What you should do
Your answer should hold only the lines from the one with "You are a computer-use agent." through the end of the listing below, each retyped exactly.
◇ ◇ ◇ ◇
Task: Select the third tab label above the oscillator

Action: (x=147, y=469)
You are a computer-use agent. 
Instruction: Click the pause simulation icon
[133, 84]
◇ ◇ ◇ ◇
Output of the exercise
You are a computer-use agent. 
Instruction: Click the pause simulation icon
[133, 84]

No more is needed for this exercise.